The best tool for getting to a solution is probably memory breakpoints.
Debugging memory corruption is painful, so try to make your life as simple as possible first: find an exact, guaranteed-reproducible set of steps that work every time. If necessary, mock up the Outlook host so that you don't need to rely on Outlook timing issues or address space layout issues etc.
It's imperative that you get a reliably reproducible set of steps that results in an AV or other error at a predictable address.
What you then do is restart the process, create a memory breakpoint set for whatever referred to that address, and get familiar with the lifecycle of that chunk of memory. Minmizing and rationalizing your reproduction steps helps here. It may help to add other breakpoints and only enable the memory breakpoint later in the application; or use the logging features of D2009 breakpoints to log memory values / call stacks etc., rather than actually breaking into the debuggee.
Not exactly an answer to the question which was more general, but very probably the solution to the specific problem that prompted it:
I am 95% sure to have identified the problem now! :)
Here's what I did:
I enabled RangeChecking and OverflowChecking in the compiler
I tracked down and fixed all problems that caused ERangeError or EIntOverflow exceptions
(there was one of each)
I ran the program again with FastMM and FullDebugMode enabled
I was finally able to identify the cause of the problem in all cases to be a call to the JCL function GetWindowCaption
It seems that GetWindowCaption has obviously not yet been checked for Unicode-compatibility: It was using the value returned from the API function GetWindowTextLength (which returns the number of characters) as input for ReallocMem (which expects the number of bytes) to allocate the buffer for GetWindowText (which in Delphi 2009 returns a buffer of WideChars). Boom! The function was allocating too little memory for the buffer but GetWindowText simply overwrote the following memory thus corrupting the block footer.
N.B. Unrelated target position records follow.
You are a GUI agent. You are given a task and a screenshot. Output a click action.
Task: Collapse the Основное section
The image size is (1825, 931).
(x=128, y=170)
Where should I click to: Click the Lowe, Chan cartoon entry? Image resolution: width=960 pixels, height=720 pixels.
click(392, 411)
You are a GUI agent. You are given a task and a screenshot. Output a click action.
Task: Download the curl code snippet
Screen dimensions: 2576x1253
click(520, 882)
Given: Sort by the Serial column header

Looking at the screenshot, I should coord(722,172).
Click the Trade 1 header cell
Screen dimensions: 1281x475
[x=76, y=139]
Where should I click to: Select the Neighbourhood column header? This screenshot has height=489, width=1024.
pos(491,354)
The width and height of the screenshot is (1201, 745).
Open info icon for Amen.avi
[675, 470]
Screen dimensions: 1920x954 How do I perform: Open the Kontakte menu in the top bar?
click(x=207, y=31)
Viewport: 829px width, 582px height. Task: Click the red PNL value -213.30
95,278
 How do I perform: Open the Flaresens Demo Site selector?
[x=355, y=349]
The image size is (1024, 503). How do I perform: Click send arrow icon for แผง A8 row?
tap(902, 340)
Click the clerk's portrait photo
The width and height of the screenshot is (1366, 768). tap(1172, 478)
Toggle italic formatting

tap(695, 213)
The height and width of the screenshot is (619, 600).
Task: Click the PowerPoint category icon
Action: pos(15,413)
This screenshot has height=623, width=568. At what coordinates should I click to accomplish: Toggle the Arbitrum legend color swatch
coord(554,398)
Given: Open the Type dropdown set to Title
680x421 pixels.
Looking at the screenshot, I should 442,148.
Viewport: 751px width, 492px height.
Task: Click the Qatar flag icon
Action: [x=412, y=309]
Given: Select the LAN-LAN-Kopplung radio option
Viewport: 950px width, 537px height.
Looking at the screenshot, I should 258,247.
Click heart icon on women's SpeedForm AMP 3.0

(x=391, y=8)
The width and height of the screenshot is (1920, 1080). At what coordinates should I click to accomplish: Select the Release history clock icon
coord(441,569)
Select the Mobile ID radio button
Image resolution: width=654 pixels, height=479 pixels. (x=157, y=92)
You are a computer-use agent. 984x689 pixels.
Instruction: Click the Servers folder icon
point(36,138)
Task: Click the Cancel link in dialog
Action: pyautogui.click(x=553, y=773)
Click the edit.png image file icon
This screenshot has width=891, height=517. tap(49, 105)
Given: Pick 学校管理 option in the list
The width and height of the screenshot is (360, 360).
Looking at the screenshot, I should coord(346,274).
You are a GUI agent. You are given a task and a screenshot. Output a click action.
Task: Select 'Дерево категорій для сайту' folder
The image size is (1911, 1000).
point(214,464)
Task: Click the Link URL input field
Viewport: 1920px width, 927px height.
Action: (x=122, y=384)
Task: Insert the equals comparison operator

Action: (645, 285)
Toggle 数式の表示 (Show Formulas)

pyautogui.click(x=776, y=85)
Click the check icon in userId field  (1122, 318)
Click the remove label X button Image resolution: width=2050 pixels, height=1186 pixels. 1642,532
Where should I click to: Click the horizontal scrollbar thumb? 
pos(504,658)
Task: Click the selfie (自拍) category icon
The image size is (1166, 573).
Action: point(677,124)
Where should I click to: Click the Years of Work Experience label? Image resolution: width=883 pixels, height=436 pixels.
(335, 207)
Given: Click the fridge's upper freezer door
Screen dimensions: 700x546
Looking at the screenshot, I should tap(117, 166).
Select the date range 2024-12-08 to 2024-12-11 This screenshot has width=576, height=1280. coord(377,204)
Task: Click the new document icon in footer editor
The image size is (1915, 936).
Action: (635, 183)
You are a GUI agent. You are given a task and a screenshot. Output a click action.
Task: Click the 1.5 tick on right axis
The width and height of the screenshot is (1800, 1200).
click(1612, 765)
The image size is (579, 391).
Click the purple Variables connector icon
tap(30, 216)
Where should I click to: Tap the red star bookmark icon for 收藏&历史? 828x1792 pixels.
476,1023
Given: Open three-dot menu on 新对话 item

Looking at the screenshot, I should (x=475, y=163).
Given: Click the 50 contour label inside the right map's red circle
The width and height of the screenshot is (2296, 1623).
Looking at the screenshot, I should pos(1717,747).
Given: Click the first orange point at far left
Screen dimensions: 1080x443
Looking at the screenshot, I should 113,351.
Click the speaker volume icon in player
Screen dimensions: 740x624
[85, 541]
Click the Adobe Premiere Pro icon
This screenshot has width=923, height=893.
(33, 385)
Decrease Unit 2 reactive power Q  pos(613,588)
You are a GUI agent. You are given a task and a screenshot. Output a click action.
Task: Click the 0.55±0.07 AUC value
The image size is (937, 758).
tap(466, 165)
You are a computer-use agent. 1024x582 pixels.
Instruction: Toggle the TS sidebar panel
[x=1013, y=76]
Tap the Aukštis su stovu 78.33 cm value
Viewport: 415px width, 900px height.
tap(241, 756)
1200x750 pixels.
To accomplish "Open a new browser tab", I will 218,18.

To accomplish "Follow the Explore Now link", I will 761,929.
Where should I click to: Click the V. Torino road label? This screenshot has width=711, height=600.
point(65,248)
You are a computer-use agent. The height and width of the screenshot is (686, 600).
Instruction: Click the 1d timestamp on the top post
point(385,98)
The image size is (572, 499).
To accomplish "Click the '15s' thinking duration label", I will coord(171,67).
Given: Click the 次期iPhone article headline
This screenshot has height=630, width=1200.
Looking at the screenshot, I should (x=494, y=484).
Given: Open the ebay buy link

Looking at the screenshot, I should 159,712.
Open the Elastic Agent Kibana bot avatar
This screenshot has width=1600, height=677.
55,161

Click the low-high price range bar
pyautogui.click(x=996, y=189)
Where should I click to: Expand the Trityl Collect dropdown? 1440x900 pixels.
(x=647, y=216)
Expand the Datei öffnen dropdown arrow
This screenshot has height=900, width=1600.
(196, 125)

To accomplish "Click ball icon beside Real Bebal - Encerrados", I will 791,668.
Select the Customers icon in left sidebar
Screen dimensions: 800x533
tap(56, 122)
I have now filed this in the JCL bug tracker as item #4648
The bottom line I took out of this is: Always be sure to fix all reported errors! Including (seemingly) non-critical ones like range and overflow errors. If nothing else, it will make debugging that much more predictable.
The fact that you catch double-free bugs in D2007, even though it does appear to work fine in this version, means that you NEED to fix those because you are merely lucky that the D2007 version does not need to recycle the memory as aggressively as the D2009 version and the bugs do not show up due to "shadow persistence" in memory.
I would use FastMM fulldebugmode to find the bad code and fix it as much as possible, then follow Barry's advice to trouble shoot memory usage.
For how to use the features of the Integrated Debugger, and how to log info from non breaking breakpoints, you may want to look at this CodeRage 3 session: Delphi Debugging for Dummies
I'd look in direction of full pageheap support built into the system.
Look in this post for how to configure it. Provided your memory usage is not too extensive, this is the easiest to do to find the problem.
It gets tricky when memory consumption is heavier - but like I said, try full peagheap first.